Independent research says that a nuclear solution for remote communities (as proposed by the government) is likely to cost 10 times more to build and operate than the alternatives.

It seems inevitable that the Liberal action plan will soon be launched with generous handouts for the nuclear industry, whose aspiring players in Canada today include SNC-Lavalin and U.S. corporations like Westinghouse and GE-Hitachi Nuclear Energy. Few Canadians are aware that “Canadian” Nuclear Laboratories (CNL) is owned by a consortium of SNC-Lavalin and two U.S. firms, Fluor and Jacobs.

In recent years, the nuclear industry and Liberals have not only been laying the groundwork for government funding. It appears they’ve also been ensuring that the framework for nuclear energy in Canada gets even more accommodating.

The biggest step was exempting most new reactors from the Impact Assessment Act, which, in 2019, replaced the Canadian Environmental Assessment Act. This was deemed so important to the nuclear industry’s future that the Canadian Nuclear Safety Commission (CNSC) lobbied the Liberal government to exempt small reactors—and won. So much for the CNSC, the regulator that’s supposed to oversee the industry, being seen as objective and “world class.”

The Impact Assessment Act was intended to create “greater public trust in impact assessment and decision-making.”  But there will be no federal assessment of nuclear reactors up to 200 thermal MW in size, nor of new reactors built at existing nuclear plants (up to 900 MWth). Yet new tidal power projects, as well as offshore wind farms with 10 or more turbines, need an assessment under the regulations, as do many new fossil fuel projects. 

Also exempted from federal assessment is the “on-site storage of irradiated nuclear fuel or nuclear waste” associated with small modular reactors.

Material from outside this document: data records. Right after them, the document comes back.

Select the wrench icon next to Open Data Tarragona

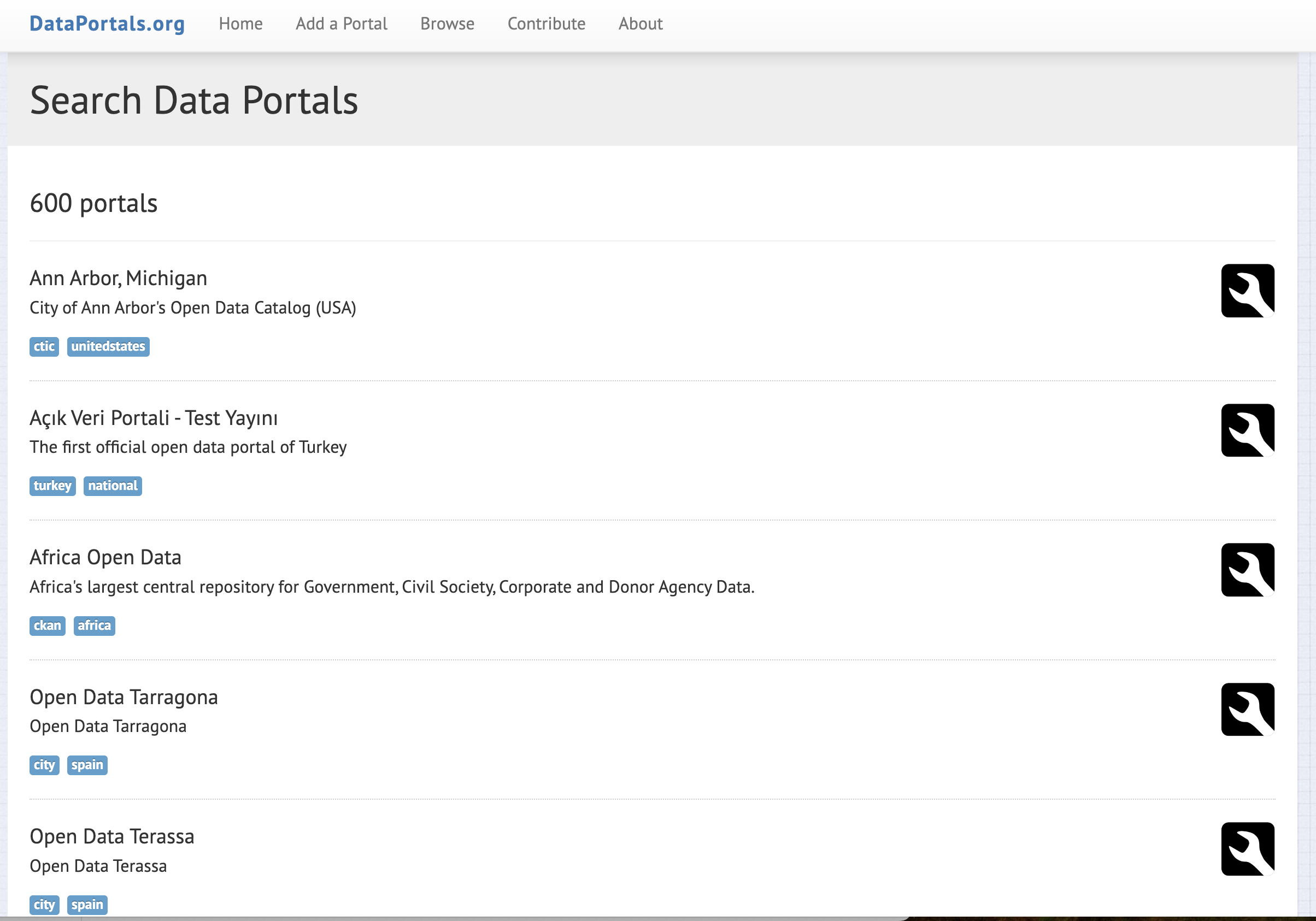[x=1247, y=710]
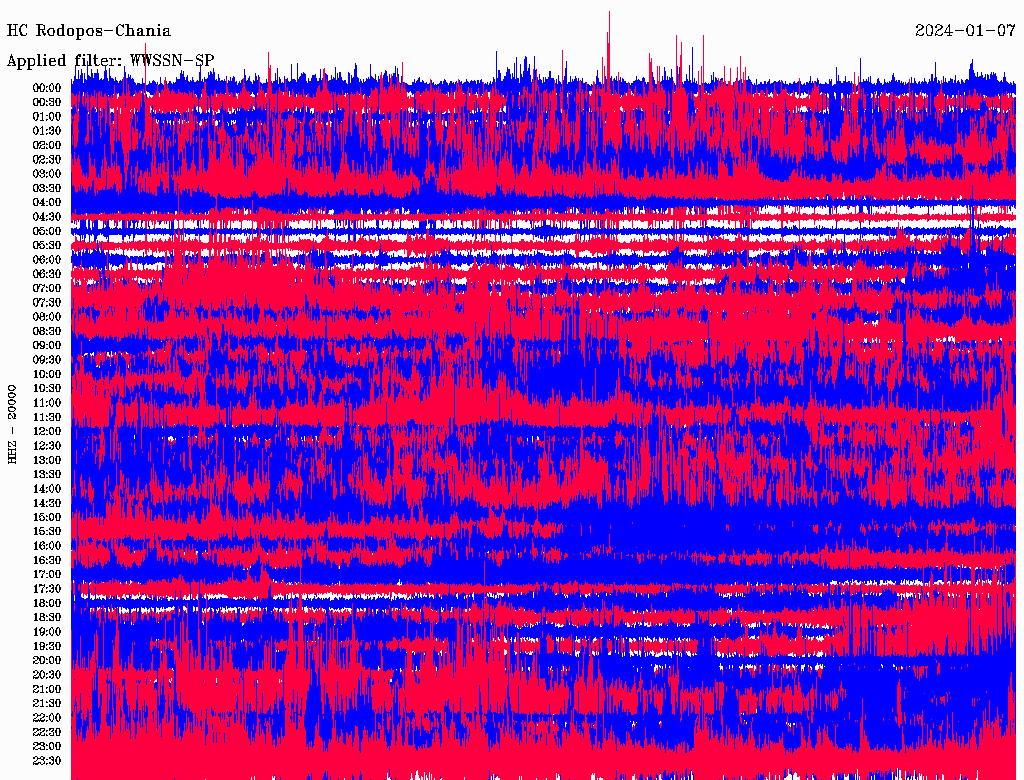Select the 18:30 time label
The width and height of the screenshot is (1024, 780).
pyautogui.click(x=47, y=617)
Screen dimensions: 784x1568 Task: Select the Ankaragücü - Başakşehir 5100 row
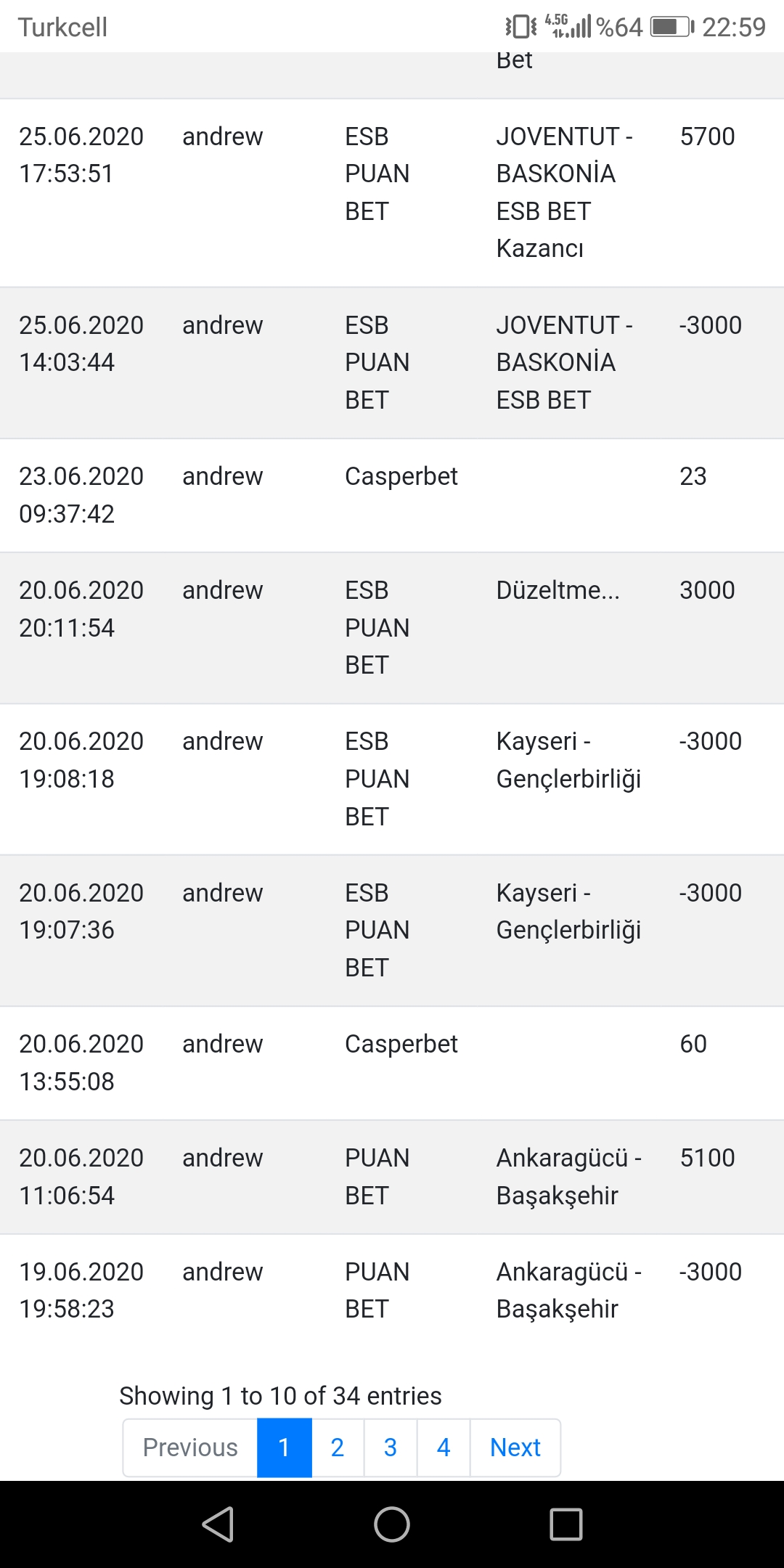click(392, 1177)
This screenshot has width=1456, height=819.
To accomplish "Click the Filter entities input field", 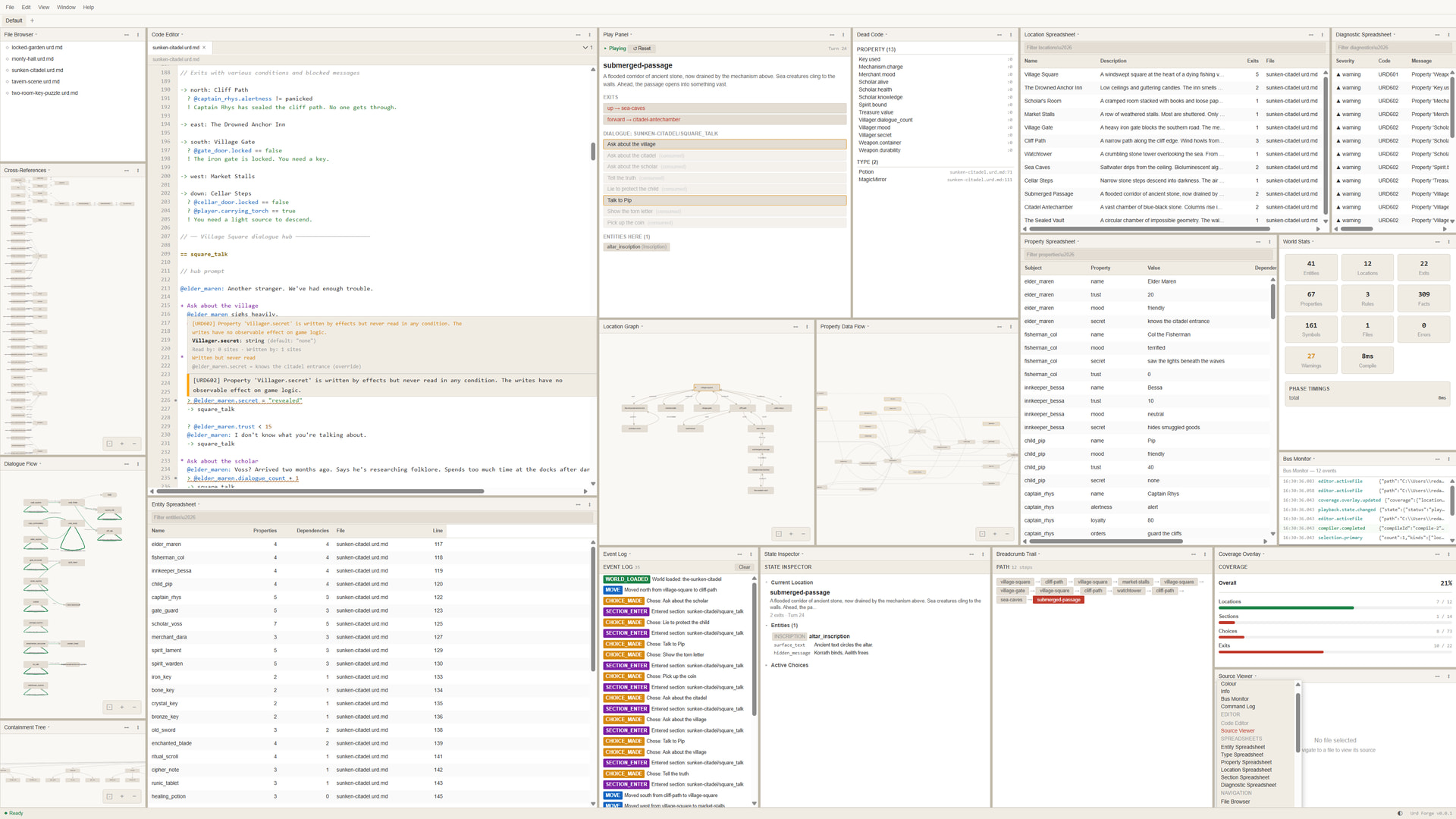I will pos(372,517).
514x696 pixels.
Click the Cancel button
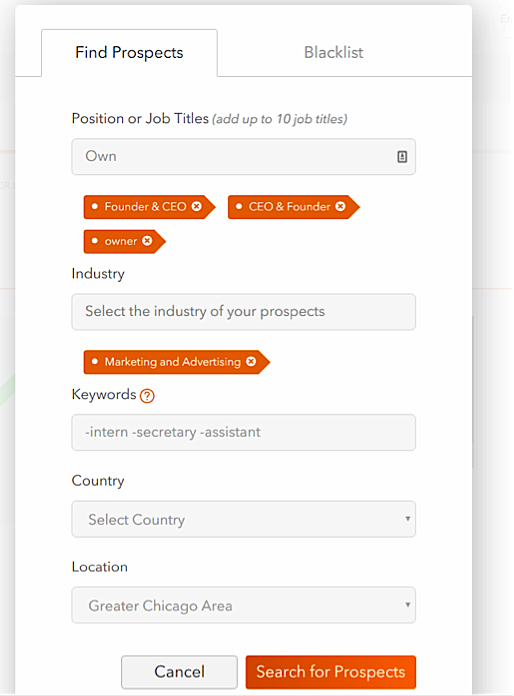(179, 672)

This will make it easier for SMRs’ radioactive waste to be potentially left in the northern, remote, and First Nations communities, where they are proposed to be built.

The nuclear regulator has also been responsible for introducing a suite of “regulatory documents” on reactor decommissioning and radioactive waste that environmental groups have called “sham regulation.”

Meanwhile, the bureaucrats at the CNSC have been busy signing a memorandum of cooperation with the U.S. Nuclear Regulatory Commission on Small Modular Reactors. This agreement means that Canada can recognize U.S. reviews of reactor designs in order to “streamline the review process.”

CNSC has also outlined its plan in a document called Strategy for Readiness to Regulate Advanced Reactor Technologies. In a nutshell, the document says that regulations for new reactor designs will have to be flexible. It notes that CNSC regulated the earlier generation of water-cooled reactors (such as CANDUs) at first based on “objectives” in the 1950s and ‘60s. Then, as experience with these reactors evolved, regulations became more detailed and prescriptive. It says the same may have to happen with the new next-gen reactor designs. 

In the 1950s, there were indeed few “prescriptive requirements” for the newfangled reactors. In 1952, the NRX reactor at Chalk River, Ont., had a meltdown. It was the first large-scale nuclear reactor accident in the world and took two years to clean up—which, by 1950s standards, included pumping 10,000 curies of long-lived fission products into a nearby sandy area. Then in 1958, the NRU reactor at Chalk River—a test bed for developing fuels and materials for the CANDU reactor—had a major accident, a fuel-rod fire that contaminated the building and areas downwind. It took 600 workers and military personnel to do the top-secret clean-up.

Let’s hope today’s regulators and lawmakers can learn from history. Does Canada really need or want to be the “leading-edge” testing ground for new experimental nuclear reactors? Canadians should have their say in a referendum—or at the ballot box.

Eva Schacherl is an Ottawa-based environmentalist.